G-20 Bakan ve Merkez Bankası Başkanları Toplantısı’nda konuşan Başbakan Yardımcısı ve Ekonomiden Sorumlu Devlet Bakanı Ali Babacan, G-20 Türk Başkanlığı olarak üç konuya önem verdiklerini söyledi. Babacan bunları, “Uygulama, yatırımlar ve kapsayıcılık.” olarak açıkladı.

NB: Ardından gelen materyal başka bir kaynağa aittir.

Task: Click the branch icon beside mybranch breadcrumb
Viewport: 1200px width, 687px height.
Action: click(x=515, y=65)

G-20 Bakan ve Merkez Bankası Başkanları Toplantısı’na katılan Ali Babacan, ekonomik alanda çok önemli zorlukların varlığına dikkat çekerek, bunlarla yüzleşmek gerektiğini söyledi. Babacan, “. Sürekli yüksek işsizlik, verimliliğin yavaşlaması, yüksek kamu sektörü bütçe açığı, hala kırılganlıklar var mali sektörde. Bunların hepsi önemli zorluklar ve biz bunlar uğraşmaya devam edeceğiz. Diğer taraftan G-20 ve diğer platformlar daha fazla işbirliği, daha fazla ülkeler arasında danışmanlık konuşumda çok önemli görev gördü. 2007-2008 yılından beri G-20 en öncelikli forum oldu politika danışmanları koordinasyonluğu açısından. G-20’nin çok yüksek bir temsil gücü var.” ifadelerini kullandı.

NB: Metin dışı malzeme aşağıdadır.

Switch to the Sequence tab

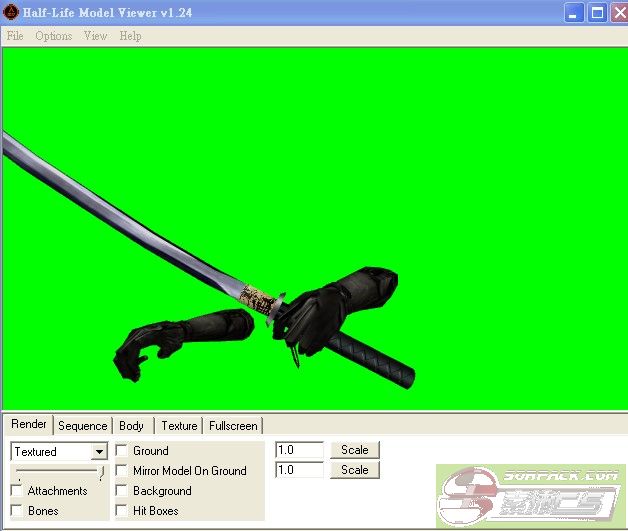tap(82, 426)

G-20 Türk Başkanlığı olarak üç konuya çok önem verdiklerini anlatan Babacan, bunları; uygulama, yatırımlar ve kapsayıcılık olarak açıkladı. Babacan, “Uygulama özellikle son derece önemli. Çünkü birçok ülkede problemler çok iyi bilinmekte. Birçok ülkede bu problemlerin nasıl çözüleceği de aslında çok iyi bilinmekte. Ama irade ve cesaret gerekli. Fark yaratacak olan bunlar. Bu da uygulamaya iniyor. G-20 ülkeleri kolektif olarak bin yapısal reform taahhüdünde bulundu. G-20 bunları topladı. Önemli olan bir takip mekanizması kurmak lazım ki ilerlemeyi görebilelim. Detaylarına baktığımız zaman çok iyi reformlar bunlar. OECD ve IMF beraber bunları analiz etti. Eğer bunlar beraber uygulanabilirse o zaman global ekonominin yüzde 2 daha büyümesi olacak 5 yıl içinde. İşte bu yüzden uygulama kilit bir konu olacak.” şeklinde konuştu.

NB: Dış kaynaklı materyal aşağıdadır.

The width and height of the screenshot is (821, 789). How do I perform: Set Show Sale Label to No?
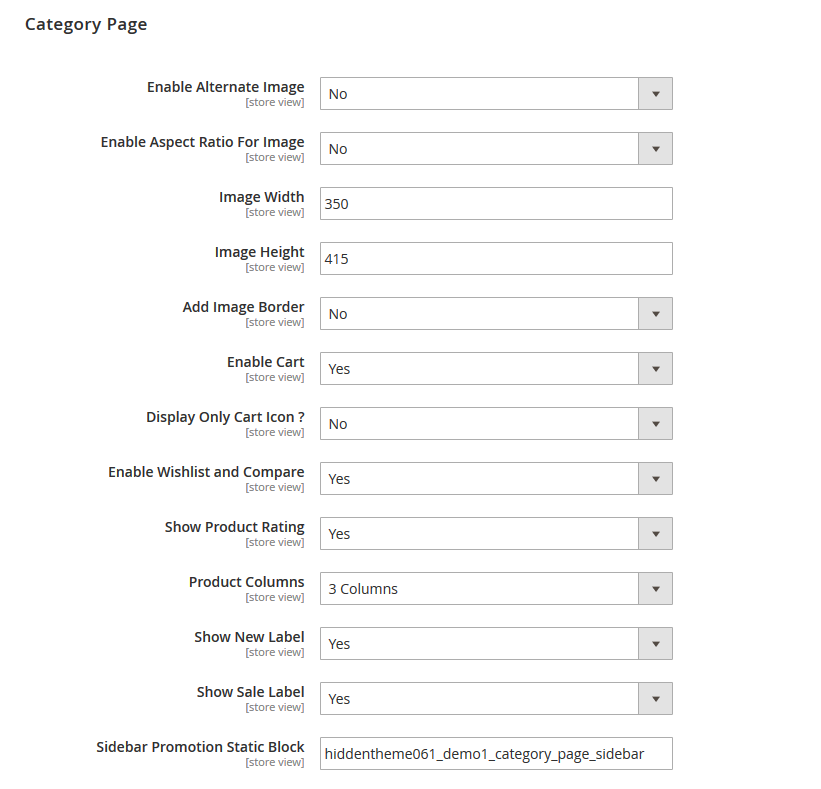495,698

Babacan, diğer iki konuyu da şöyle açıkladı: “ikinci konu yatırımlar. Hem gelişmekte olan ülkeler, hem de gelişmiş ülkeler aslında daha fazla yatırıma ihtiyaç duymakta. Bazen gelişmekte olan ülkeler, ekonomiler daha fazla ihtiyaç duyuyor gibi alt yapı yatırımlarına. Fakat bu günlerde birçok ileri ekonomilere baktığımız zaman da görüyoruz ki onların da ihtiyacı var acil olarak yapısal reformlara fakat daha fazla alt yapısal yatırımlara. OECD gibi kurumların mali imkanı olan ülkelere OECD’nin tavsiyesi yatırımları artırmadır. Ama tabi ki yatırımlar akıllı bir şekilde seçilmeli. Önceliklendirme çok önemli. Bazen yanlış bir yatırım kamu israfı, kamu kaynaklarının israfı olabiliyor. Nasıl önceliklendireceğiz ve nasıl ödüllendirici yatırımları seçeceğiz bu çok önemli fakat diğer taraftan şunu da görüyoruz; birçok ülkede mali imkan yok daha fazla yatırım yapmaya. O noktada biz inanıyoruz ki ppp gibi, özel kamu ortaklığı gibi modeller daha yoğun kullanılabilir.

Üçüncü i kapsayıcılık. Eğer büyüme kapsayıcı olmazsa o zaman muhtemelen o tarz büyüme sürdürülebilir bir büyüme olmaz. Türk Başkanlığı olarak biz şunun altını çizmek istiyoruz; birincisi KOBİ’ler. Çok önemli istihdam için girişimcilik ve inovasyon için. Birçok ülkede istihdamın yarısından fazlası KOBİ’lerden geliyor. KOBİ’lere daha fazla dikkat vermemiz lazım. Uluslararası Ticaret Odası nazik bir şekilde bizim teklifimizi kabul etti. Global bir ortam lanse edilecek KOBİ’ler için. Üzerinde çalışılıyor. Dünya KOBİ Birliği ya da Dünya KOBİ Meclisi gibi bir isim. KOBİ’ler uluslararası platformlarda temsil edilecek.”